Rather than having its patrons hunt for the grub, the 3J's food truck takes a unique approach. It circles around Chicago's Loop during lunch and with a simple phone call, appears at the corner of your choice. It's a good bet when you're in the mood for hearty fare like barbecue chicken and mac and cheese.
In the Northeast, New Haven is something of a legend when it comes to street food. This is due almost single-handedly to the presence of a United Nations-like collection of food trucks along Cedar Street -- just opposite the Yale School of Medicine.
Here, hardworking students and medical professionals fuel up with injera (a type of flat bread) from Ethiopia, curry chicken from Malaysia or bibimbap (a combination of rice and meat crowned with an egg) from Korea. The carts are so plentiful that the city of New Haven passed a law requiring them to be at least 15 feet away from one another. Standout bargains include Jon's Lunch, which serves giant sandwiches for the relatively tiny price of $7; Lean's Vietnamese Food Cart, where $5 gets you the richly favored pho (noodle soup); or the Peking Edo carts that dish out Taiwanese-styled fare for about $5.
If the jumble of Cedar Street is too intense, you can find more of the city's approximately 150 food carts along Prospect Street south of Sachem Street[source: New York Times].
Unlike other street food cities that are making things funky and foodie, Philadelphia is all about the rough and tumble. It's a place that keeps street food fairly simple and fairly priced -- something clearly appreciated by the city's students, since most vendors can be found around Drexel University and the University of Pennsylvania. There's even a Web site that focuses on street food in this area.
Ali Baba is a Mediterranean food truck whose owner is famous for throwing in an extra falafel ball with your order if he gets to know you. Bui's Lunch truck provides students with the Hangover Special (sausage, eggs, ham and cheese boosted by a generous glop of hot sauce). And Honest Tom's Taco Shop gets traffic with $2 vegetarian and $3.50 meat tacos.
One extra-hot truck at the moment is Gigi and Big R's Caribbean Soul Food truck, winner of Philly's annual Vendy Cup -- a street food award tradition that began in the king of all street food cities, as we'll see on the next page.

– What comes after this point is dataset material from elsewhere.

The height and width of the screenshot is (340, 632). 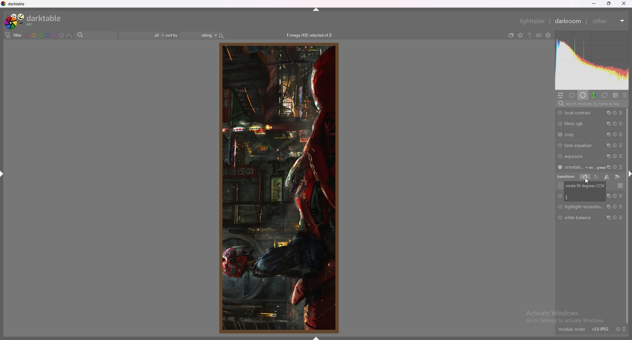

New York is the undisputed king of American street-food cities. With everything from bargain bags of roasted nuts to Cambodian peppercorn catfish, this city sizzles with an intoxicating mix of mobile food from around the world. As a testament to its love affair with on-the-move cuisine, New York invented the Vendy Awards in 2005 to honor the best-of-the-best street food vendors.
The cart that was crowned 2010 winner was, fittingly, the King of Falafel (he also won the People's Choice award). His savory stuffed pitas and signature chicken and rice dish is on the menu at 30th Street and Broadway in Astoria, Queens.
With 3,000 food carts working the streets of New York, it's patently unfair to single out just one area or cart worthy of attention [source: New York]. Your best bet would be to spend some time at NewYorkStreetFood.com or to check out the Vendy award site. However, one spot that has had street food cred since 1974 is the Red Hook Ball Field in Brooklyn, where dishes like tacos, ceviche and pupusas fill the soccer field with the irresistible smells of pan-Latin cooking.
The Big Gay Ice Cream Truck has people lining up for soft ice cream creations with names like "Bea Arthur" and "Mermaid." Can you imagine Mr. Softee offering toppings that include olive oil and sea salt, wasabi pea dust, Nutella, Trix cereal, cayenne pepper and key lime curd? Check the Truck's Web site for locations.
Guerilla Ice Cream, a 2010 Vendy runner up, creates unique ice cream flavors inspired by political movements. "Red Corridor," named for an Indian region with militant Maoists, is a chai masala ice cream punched up with a topping of almond slivers and candied fennel.
Still not sure what you want? Just start walking. You're bound to bump into something you like.